Assigned task »
Where the line containing "Task: Click the phone icon beside 新手任务" appears, start repeating, and continue exactly through the last line below, adding nothing. Include no pictures.

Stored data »
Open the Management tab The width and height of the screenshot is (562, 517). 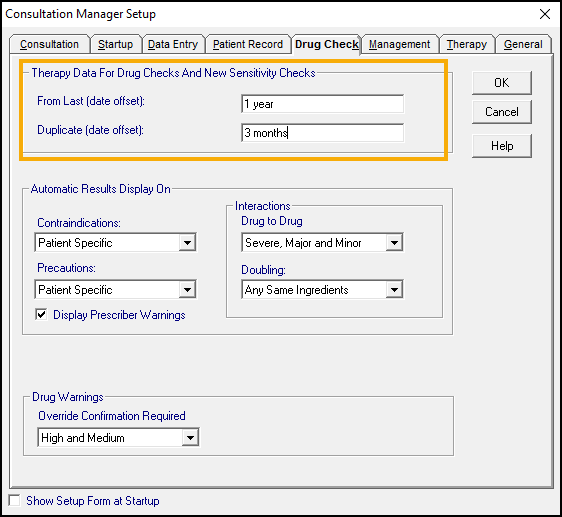tap(399, 44)
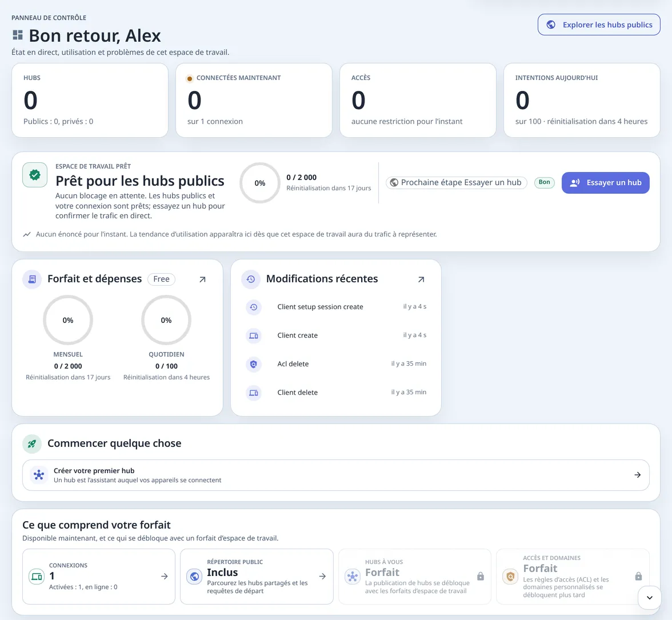672x620 pixels.
Task: Click the Essayer un hub button
Action: pyautogui.click(x=605, y=183)
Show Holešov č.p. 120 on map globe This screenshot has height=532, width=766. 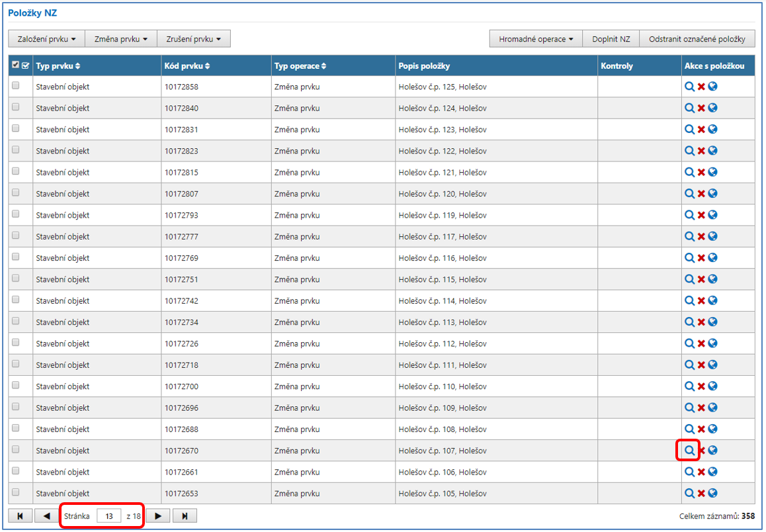pos(713,194)
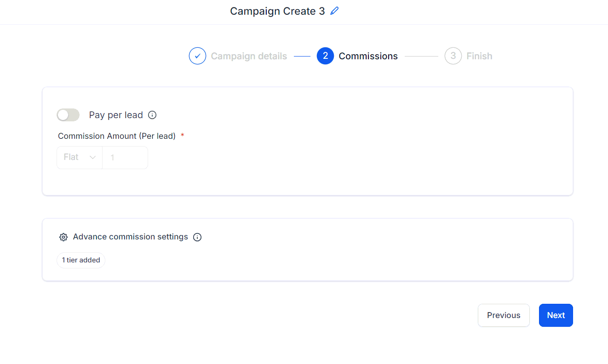Viewport: 608px width, 364px height.
Task: Select the Commissions step label
Action: [x=368, y=56]
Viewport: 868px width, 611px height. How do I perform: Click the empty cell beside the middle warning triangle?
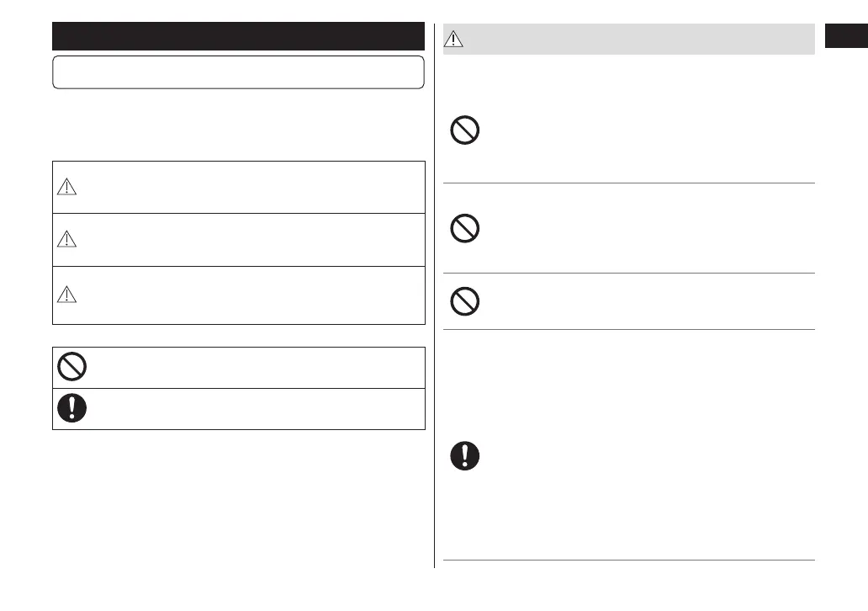(252, 240)
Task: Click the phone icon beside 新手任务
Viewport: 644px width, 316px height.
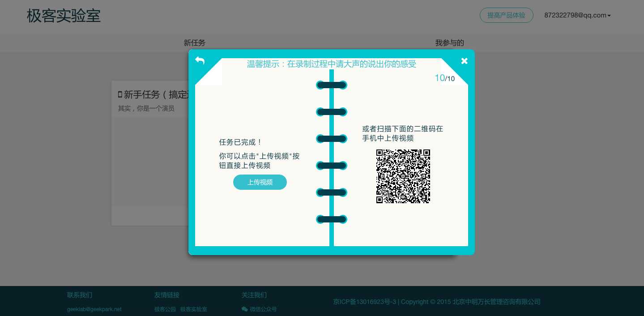Action: 119,94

Output for this exercise »
Task: Click the phone icon beside 新手任务
Viewport: 644px width, 316px height.
Action: 119,94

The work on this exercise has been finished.